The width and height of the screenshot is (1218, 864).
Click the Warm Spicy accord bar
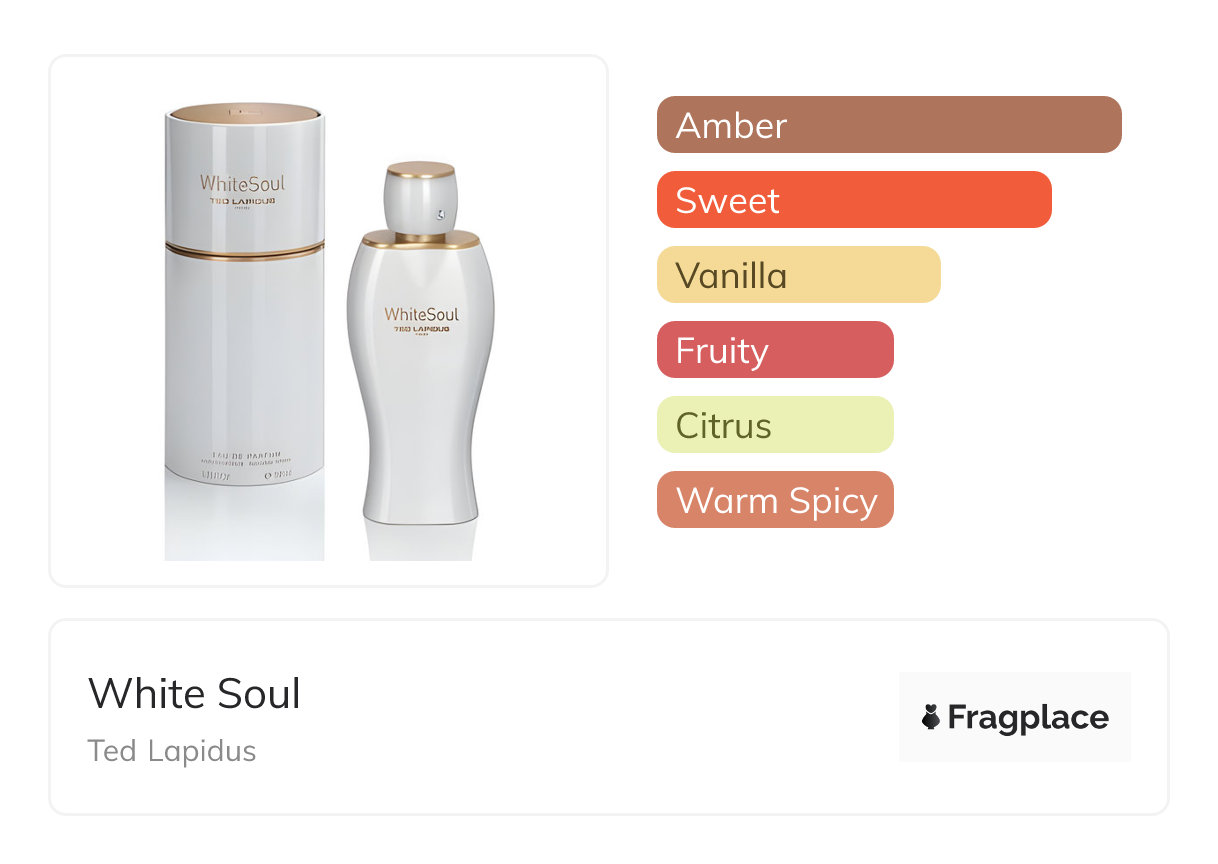tap(775, 500)
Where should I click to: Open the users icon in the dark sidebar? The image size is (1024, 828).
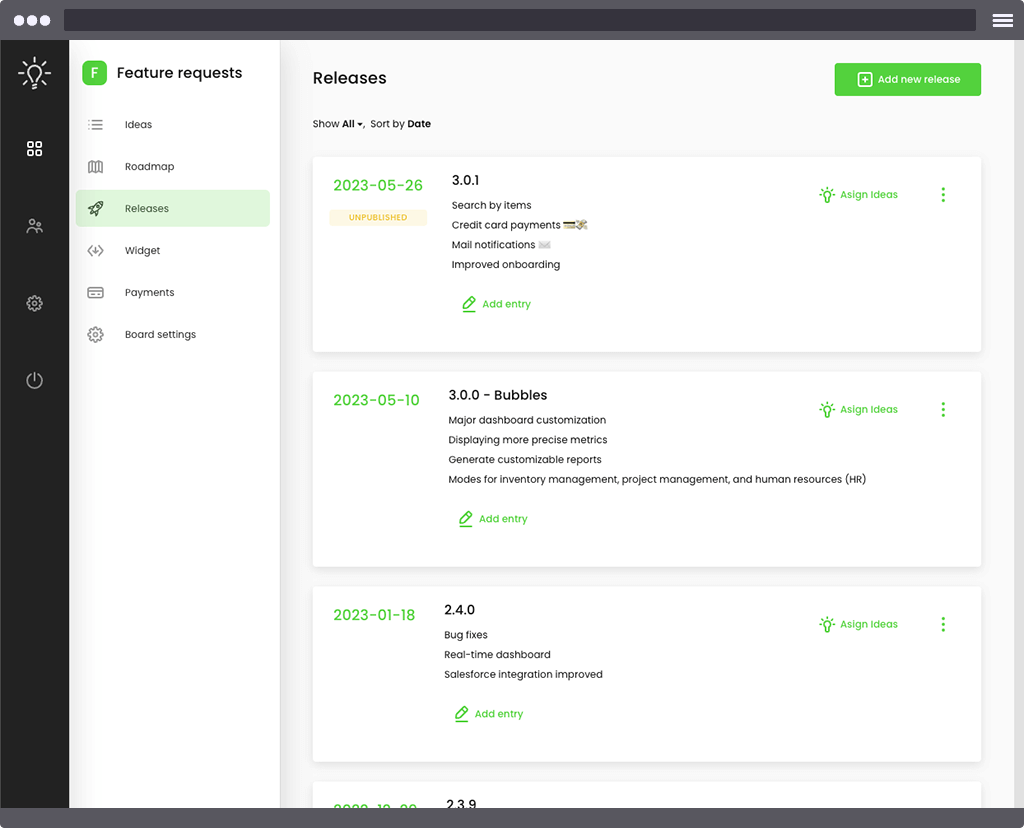(x=34, y=226)
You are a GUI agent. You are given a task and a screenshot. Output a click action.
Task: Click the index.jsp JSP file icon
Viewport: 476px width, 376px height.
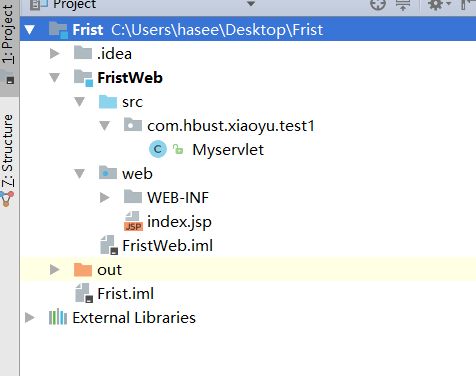pyautogui.click(x=133, y=221)
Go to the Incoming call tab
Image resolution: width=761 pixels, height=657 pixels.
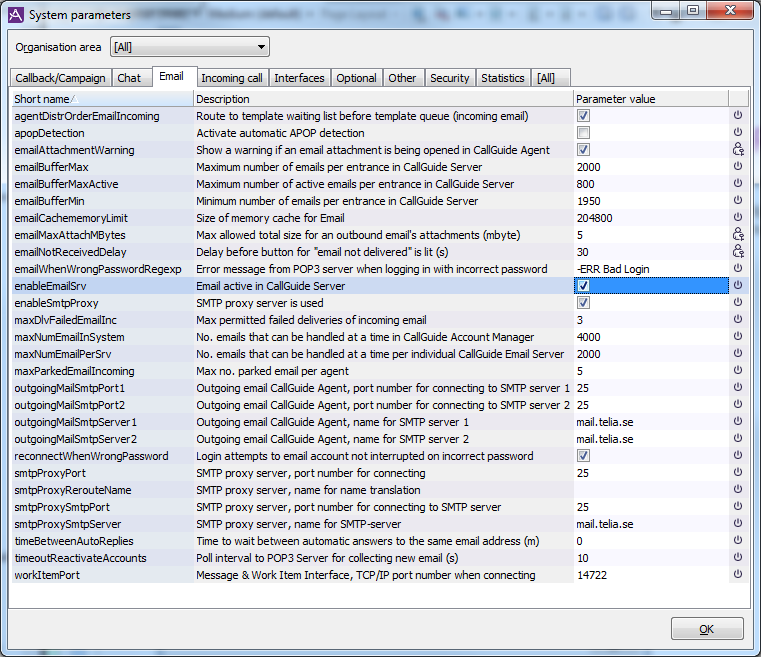pyautogui.click(x=231, y=78)
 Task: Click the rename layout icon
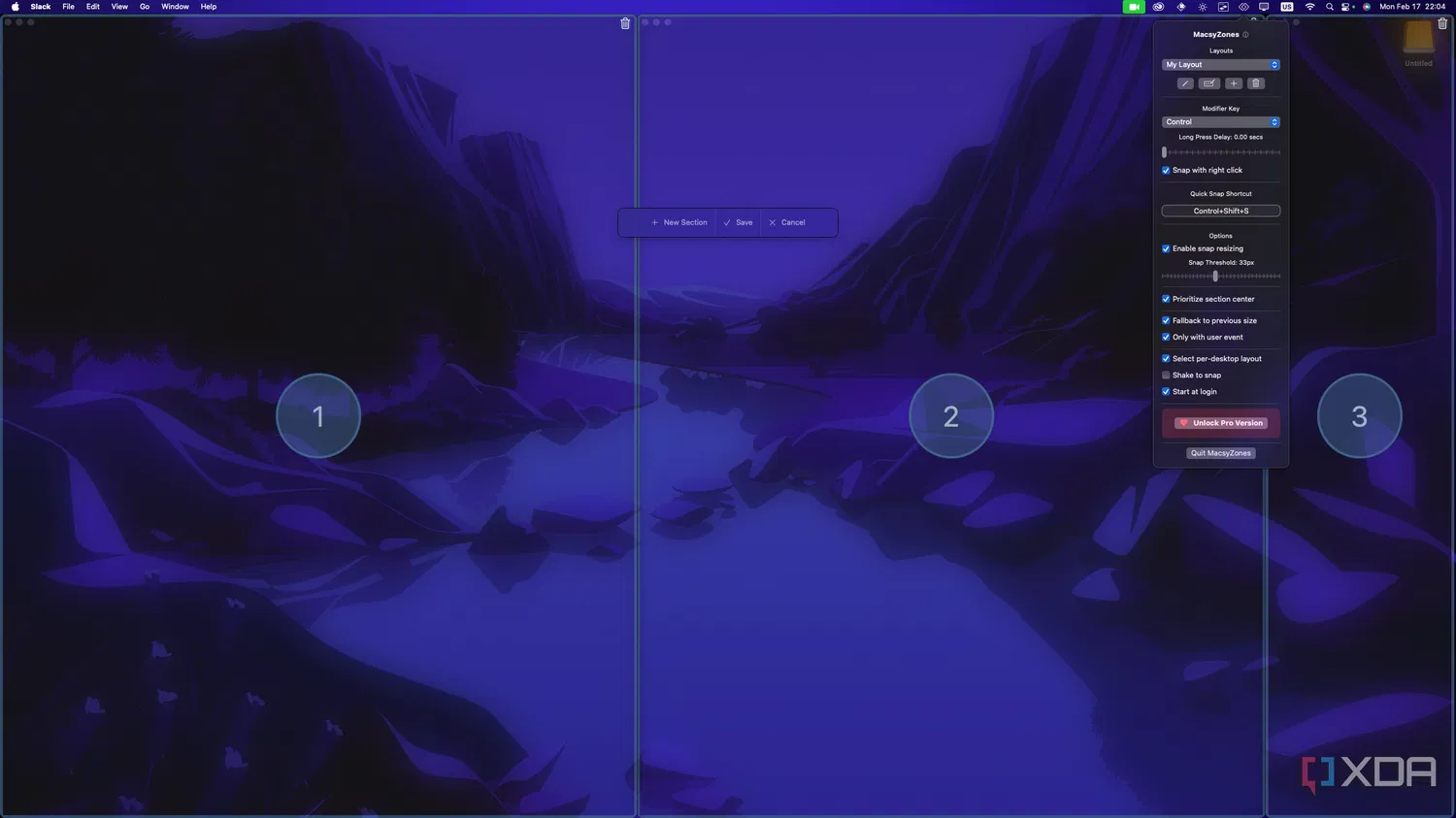(x=1209, y=83)
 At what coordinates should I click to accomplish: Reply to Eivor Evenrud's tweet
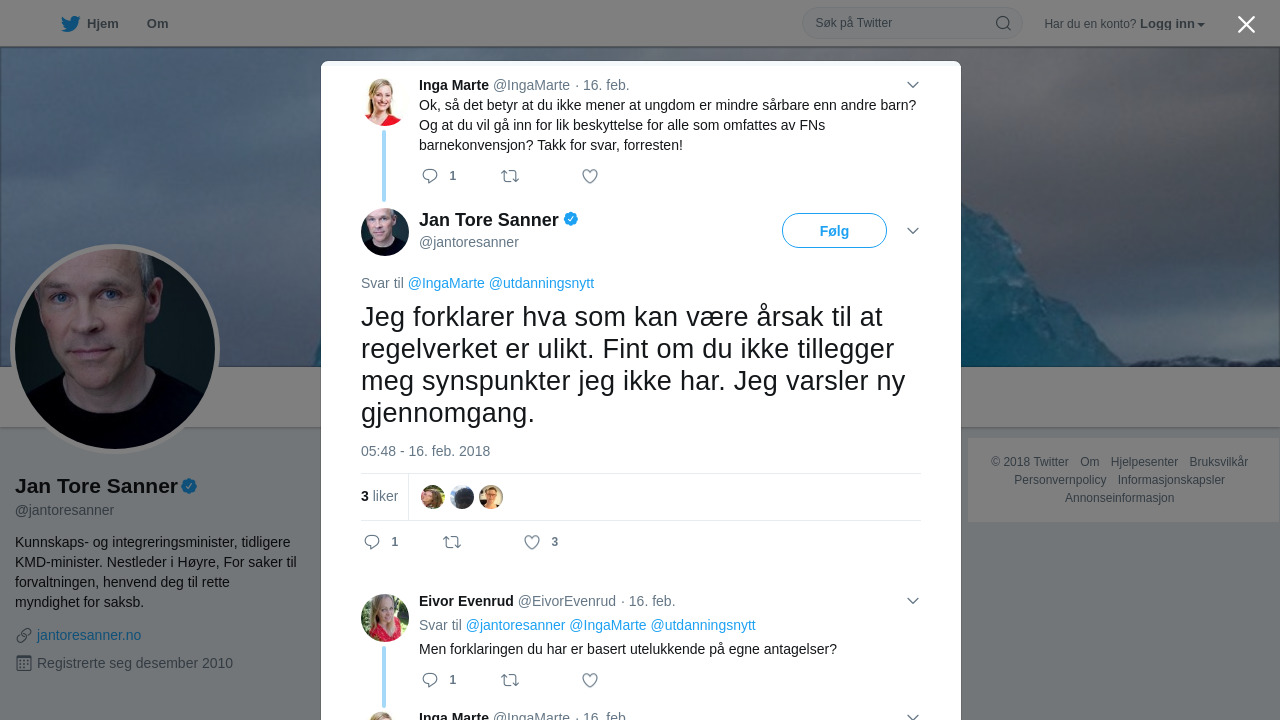(430, 680)
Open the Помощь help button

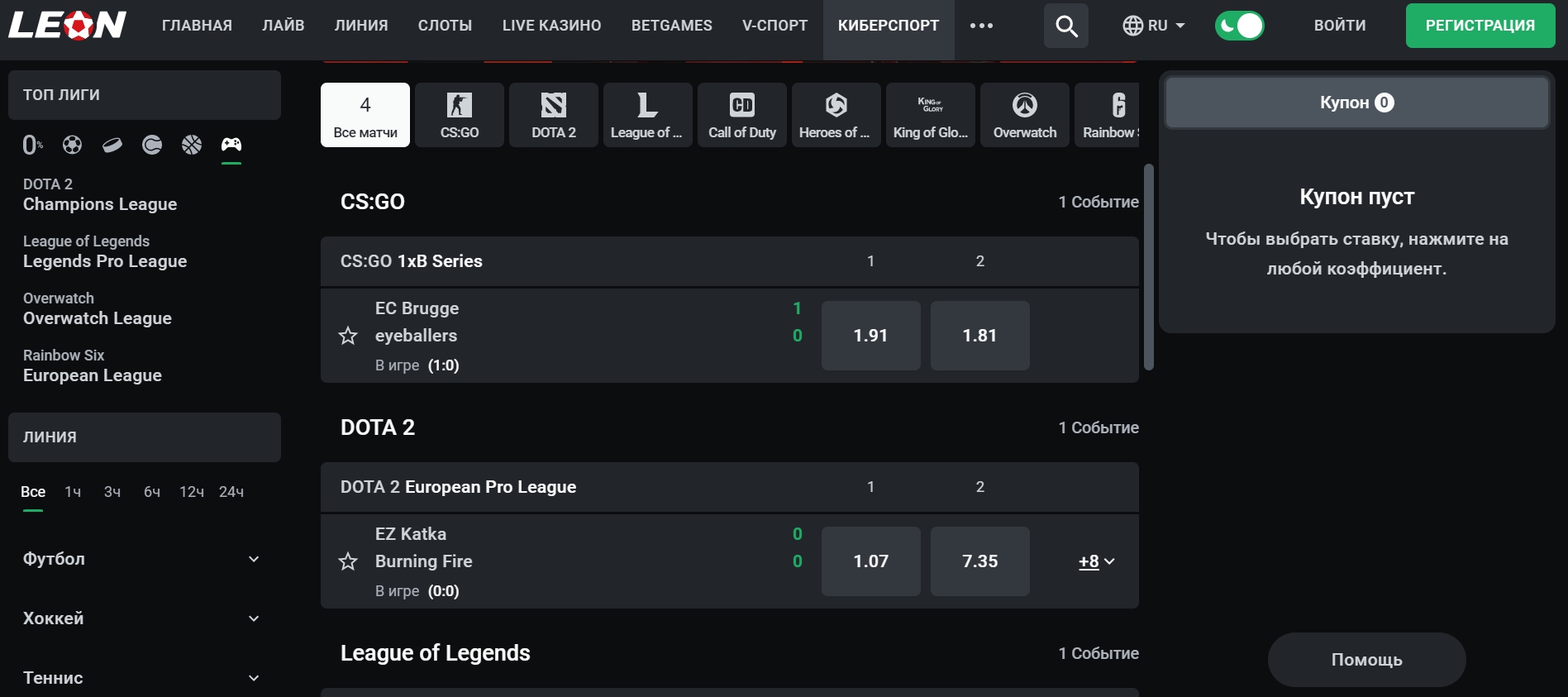pyautogui.click(x=1366, y=660)
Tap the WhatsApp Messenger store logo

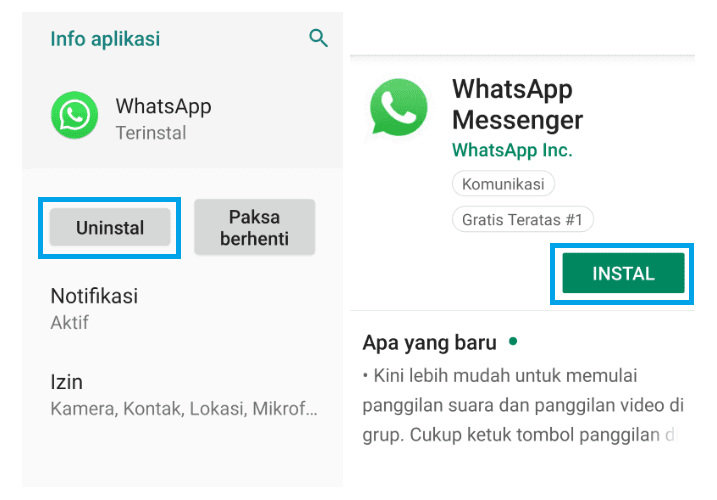pyautogui.click(x=399, y=108)
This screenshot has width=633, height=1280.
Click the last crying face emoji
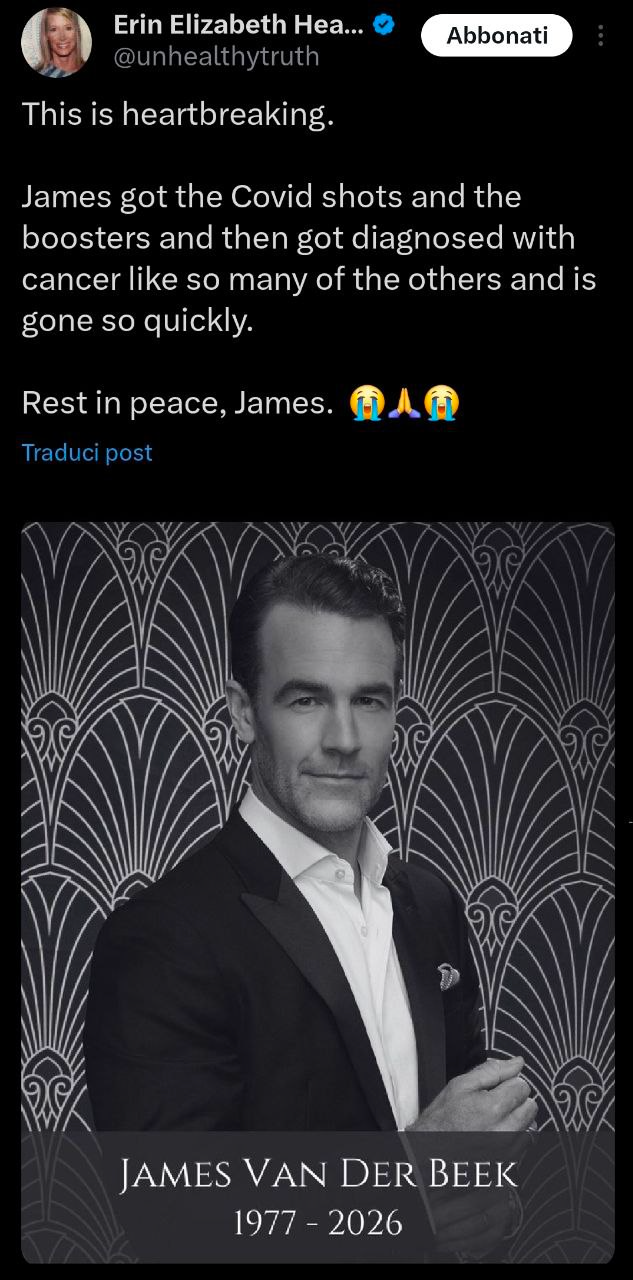coord(441,404)
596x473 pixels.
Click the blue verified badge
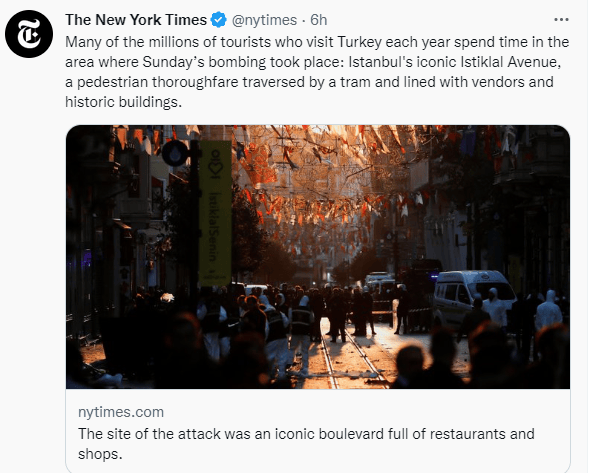[x=219, y=20]
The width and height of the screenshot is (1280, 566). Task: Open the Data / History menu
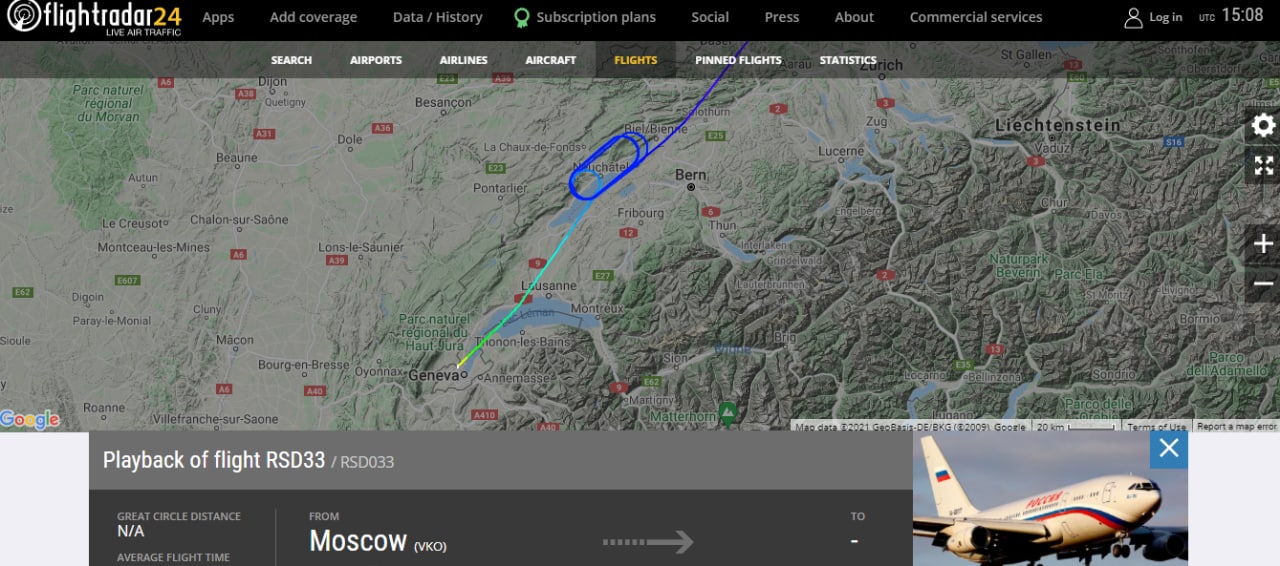point(437,17)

■ ■ ■ ■ ■ ■ ■

What is needed is an exact transcription of the lines from the one containing "Tap the WhatsApp Messenger store logo" through the last line of the records above, both included, with no pictures.

Tap the WhatsApp Messenger store logo

pyautogui.click(x=399, y=108)
This screenshot has width=633, height=1280.
Click the last crying face emoji
coord(441,404)
596x473 pixels.
Click the blue verified badge
[x=219, y=20]
The width and height of the screenshot is (1280, 566). Task: Open the Data / History menu
point(437,17)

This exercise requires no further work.